Janet and Robert Wolfe Genealogy --- Go to Genealogy Page for Ranulph Meschin --- Go to Genealogy Page for Lucy of Bolingbroke

Notes for Ranulph Meschin and Lucy of Bolingbroke

1121 Ranulph became Earl of Chester. "Ranulph le Meschin, [i.e. "The young," from the Latin "Mischinus;" French "Meschin" (Le Jeune). "Apud Francos mediae aetatis scriptores sumitur vox 'Machirt' pro adolescente et juvenculo." Ducange.] styled, also, "de Briquessart," [So called from Briquessart in the commune of Livry, where the earthworks of his castle are still visible. He is called by Ordericus "Rannulfus Baiocensis," from having succeeded his father as Vicomte of the Bessin (of which Bayeux was the capital) in Nov. 1120. (ex inform. J. H. Round).] Vicomte de Bayeux in Normandy, s. and h. of Ranulph, Vicomte de Bayeux, by Margaret, sister of Hugh (d'Avranches), Earl of Chester abovenamed, being thus ist cousin and h. to the last Earl (whom he sue. as Vicomte d'Avranches, &c., in Normandy), obtained, after the Earl's death in 1120, the grant of the county palatine of Chester, becoming thereby Earl of Chester. He appears thereupon to have surrendered the Lordship of the great district of Cumberland, which he had acquired,[He is hence sometimes, erroneously, called Earl of Cumberland, or Earl of Carlisle.

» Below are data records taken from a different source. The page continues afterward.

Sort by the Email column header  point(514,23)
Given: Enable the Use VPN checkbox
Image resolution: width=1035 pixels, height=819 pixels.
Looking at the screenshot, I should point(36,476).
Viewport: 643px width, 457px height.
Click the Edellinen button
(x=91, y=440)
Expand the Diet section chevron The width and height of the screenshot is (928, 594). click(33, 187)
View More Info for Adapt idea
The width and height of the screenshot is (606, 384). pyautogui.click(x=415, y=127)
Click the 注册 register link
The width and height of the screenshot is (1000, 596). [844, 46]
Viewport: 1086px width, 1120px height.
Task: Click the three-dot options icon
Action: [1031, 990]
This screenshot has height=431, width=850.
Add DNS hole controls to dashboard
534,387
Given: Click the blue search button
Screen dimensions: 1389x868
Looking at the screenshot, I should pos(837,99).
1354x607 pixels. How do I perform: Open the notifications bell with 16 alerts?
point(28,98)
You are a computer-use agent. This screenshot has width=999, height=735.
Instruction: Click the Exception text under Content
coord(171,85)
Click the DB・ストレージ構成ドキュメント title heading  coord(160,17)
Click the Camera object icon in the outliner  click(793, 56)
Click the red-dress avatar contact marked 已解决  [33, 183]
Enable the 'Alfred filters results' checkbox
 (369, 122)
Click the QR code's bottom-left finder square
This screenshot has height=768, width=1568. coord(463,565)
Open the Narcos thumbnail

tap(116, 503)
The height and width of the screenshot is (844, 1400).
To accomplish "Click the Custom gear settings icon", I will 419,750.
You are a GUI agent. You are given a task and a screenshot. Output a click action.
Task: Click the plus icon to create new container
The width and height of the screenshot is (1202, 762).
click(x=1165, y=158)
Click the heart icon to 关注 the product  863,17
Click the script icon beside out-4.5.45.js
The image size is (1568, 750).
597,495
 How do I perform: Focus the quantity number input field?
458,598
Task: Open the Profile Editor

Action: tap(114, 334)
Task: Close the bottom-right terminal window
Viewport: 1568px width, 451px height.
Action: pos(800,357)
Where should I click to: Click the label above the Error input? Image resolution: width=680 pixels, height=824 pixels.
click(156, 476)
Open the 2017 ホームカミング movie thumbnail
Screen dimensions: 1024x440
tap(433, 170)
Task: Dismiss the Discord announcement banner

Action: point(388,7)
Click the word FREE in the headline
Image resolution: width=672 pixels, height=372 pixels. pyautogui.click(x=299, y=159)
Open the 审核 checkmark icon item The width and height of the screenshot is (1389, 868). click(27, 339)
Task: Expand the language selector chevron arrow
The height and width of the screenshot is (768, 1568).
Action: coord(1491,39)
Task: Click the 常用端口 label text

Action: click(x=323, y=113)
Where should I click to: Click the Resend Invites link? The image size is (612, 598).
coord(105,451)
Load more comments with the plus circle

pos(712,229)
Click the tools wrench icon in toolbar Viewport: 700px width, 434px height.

See ante, p. 30, note "a" for some remarks on this subject.] shortly before, from Henry I. In 1124 he was Commander of the Royal forces in Normandy. He m. Lucy,[As to her identity, see note sub Lincoln. V.G.] widow of Roger Fitz-Gerold (by whom she was mother of William de Roumare, afterwards Earl of Lincoln). He d. about 1129, and was bur. at St. Werburg's, Chester. (There is no ground for supposing that he or his son held the Earldom of Lincoln. [J. H. Round, "Adeliza the Viscountess", The Genealogist, N.S. vol. viii (1892), 148-150. V.G.]) The Countess Lucy confirmed, as his widow, the grant of the Manor of Spalding to the monks of that place." [1]


Footnotes:

[1] George E. Cokayne, Vicary Gibbs, ed., The Complete Peerage of England Scotland Ireland Great Britain, Vol. 3, Canonteign to Cutts (London, St. Catherine Press, 1913), 166, [InternetArchive].